The Buddhist paradigm for compassion is a mother’s love for her child – “her only child” the texts often add to drive home the point. And it is incumbent on us to extend the same love and compassion to others, including all sentient beings, who according to the doctrine of karma and rebirth have all been our mothers in some previous lifetime.
Recent psychology, supported by even more recent discoveries in cognitive neuroscience, highlight the essential importance of early “attunement” between mother and child. It is the resonant, caring responsiveness of the mother – the reflection she gives the child of its own behavior – that causes the infant to discover itself as a self, a separate agent in the world, a “me.” This is the foundation for the child’s development of a healthy ego, a secure identity, the sense of having a meaningful place in the world. Ultimately it is the source of our capacity to have love for others. Indeed, even the project of transcending ego, if and when a person reaches that stage of maturity, begins with a healthy, cohesive self-sense.

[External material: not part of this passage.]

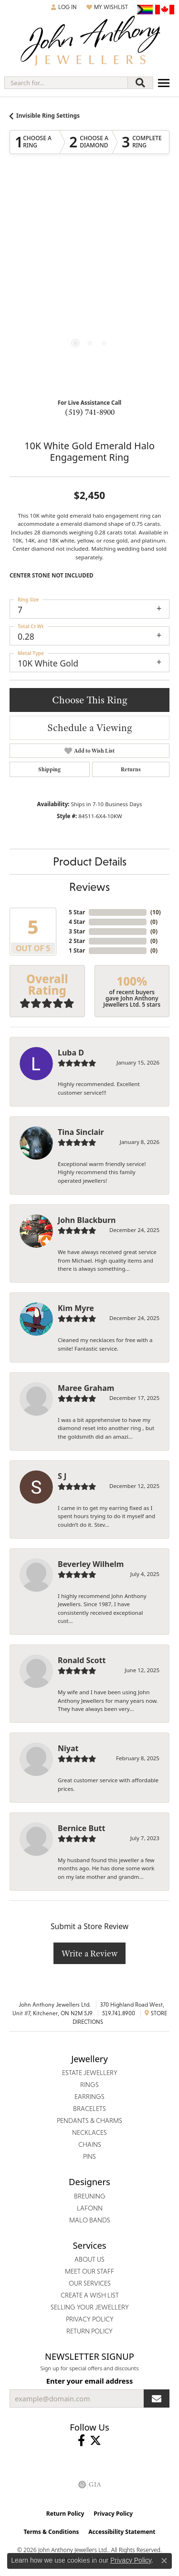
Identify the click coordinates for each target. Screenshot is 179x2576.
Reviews (89, 886)
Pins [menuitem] (89, 2156)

Developmental psychologist Daniel Siegel, a senior adviser to the Garrison Institute, believes that the practice of mindfulness involves a process of self-attunement that parallels the early process of mother-child attunement. He proposes that mindfulness practice – noticing and gently accepting whatever arises in our experience – engages the same neurological circuits in the brain as do the mother’s reflections of the infant.
This suggests that by practicing meditation we literally, in some neurological sense, become mothers to ourselves. We learn or relearn to love ourselves, and it is the warmth of this loving care and attention that allows neurotic blockages to dissolve and our personality to become more integrated and cohesive as we let go of fears about the reality of our own existence.
So this Mother’s Day let’s celebrate all of our mothers, near or far, alive or dead or in previous lives, and experience deep gratitude for their giving birth to us, to our sense of self, and furthermore to our potential for achieving the higher wisdom and compassion that flow from the realization of no-self.